One of the main concerns about climate change has been the effect that greenhouse gases such as carbon dioxide, methane, nitrous oxide, fluorinated gases, and ozone – produced by industrial activities – are having on the climate. They exert their effect by trapping heat in the atmosphere.
The above image show the rise in the global levels of three of these gases since 1750.
Global Warming Potential (GWP)
Different greenhouse gases have different effects on global warming. The two main factors are:
- How long they remain in the atmosphere (lifetime)
- Their ability to absorb energy (radiative efficiency)
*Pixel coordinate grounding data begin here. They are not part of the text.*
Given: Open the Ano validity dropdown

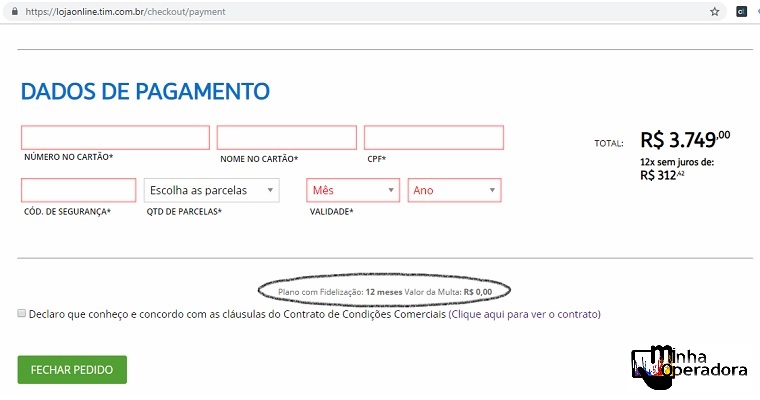Looking at the screenshot, I should tap(454, 190).
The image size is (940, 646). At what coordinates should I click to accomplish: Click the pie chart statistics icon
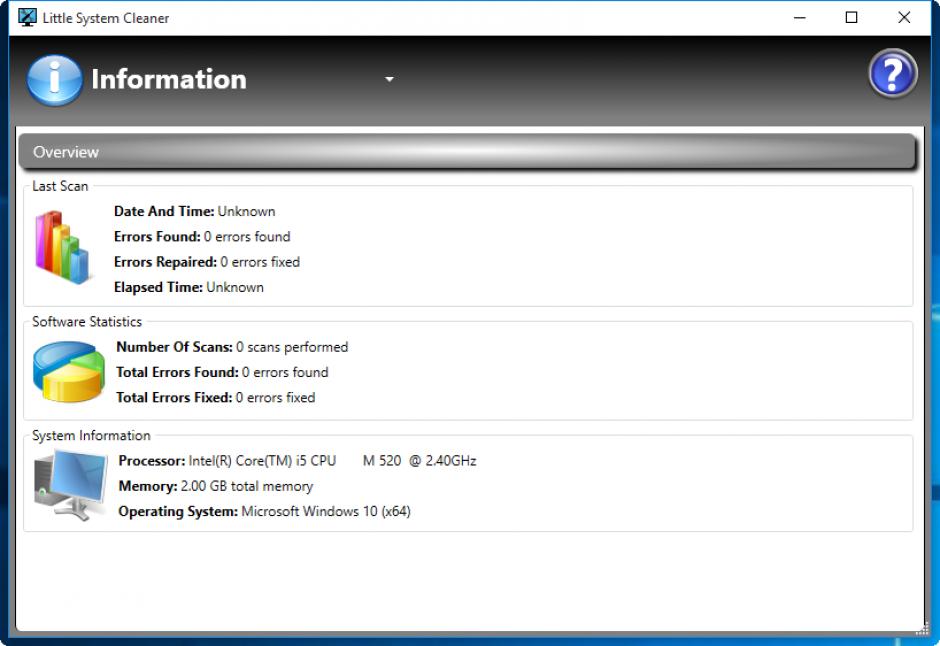coord(68,372)
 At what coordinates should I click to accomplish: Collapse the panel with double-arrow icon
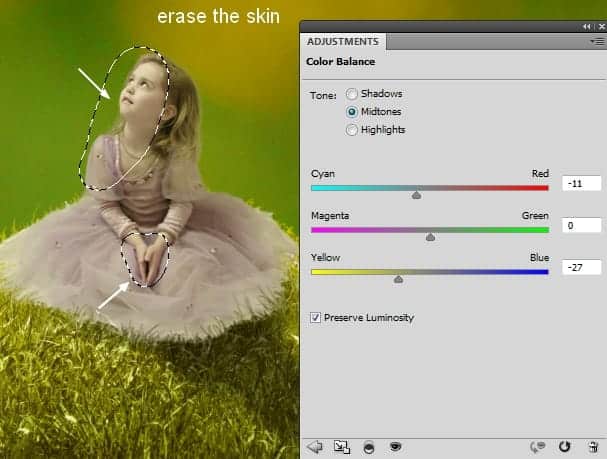point(587,27)
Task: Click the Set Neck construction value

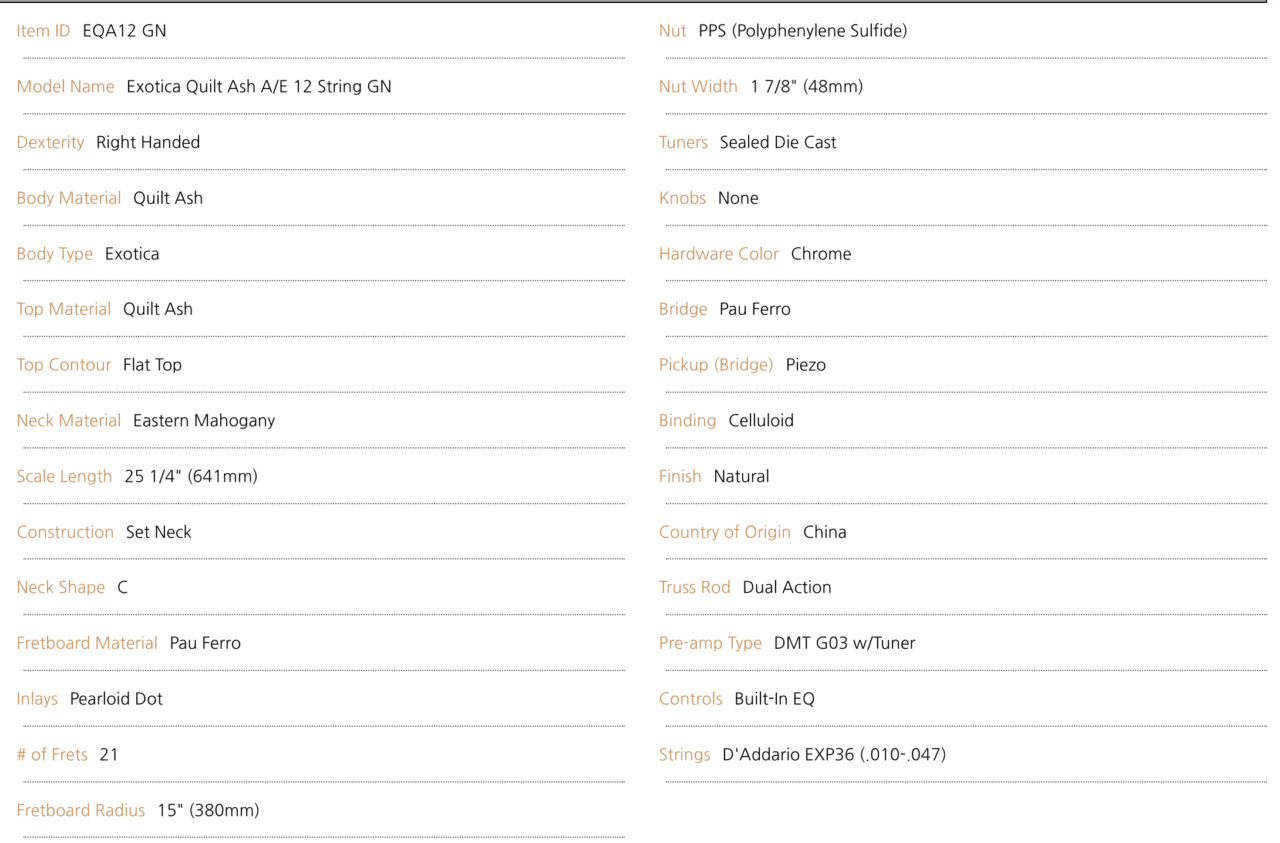Action: pyautogui.click(x=159, y=532)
The global warming potential index has been developed to enable a comparison to be made between the effect different greenhouse gases on global warming. The results are expressed in the form of how much energy the emission of 1 ton of a particular greenhouse gas will absorb over a given period of time (normally 100 years), compared to the emission of 1 ton of carbon dioxide. The larger the GWP figure the great the potential damage to the environment.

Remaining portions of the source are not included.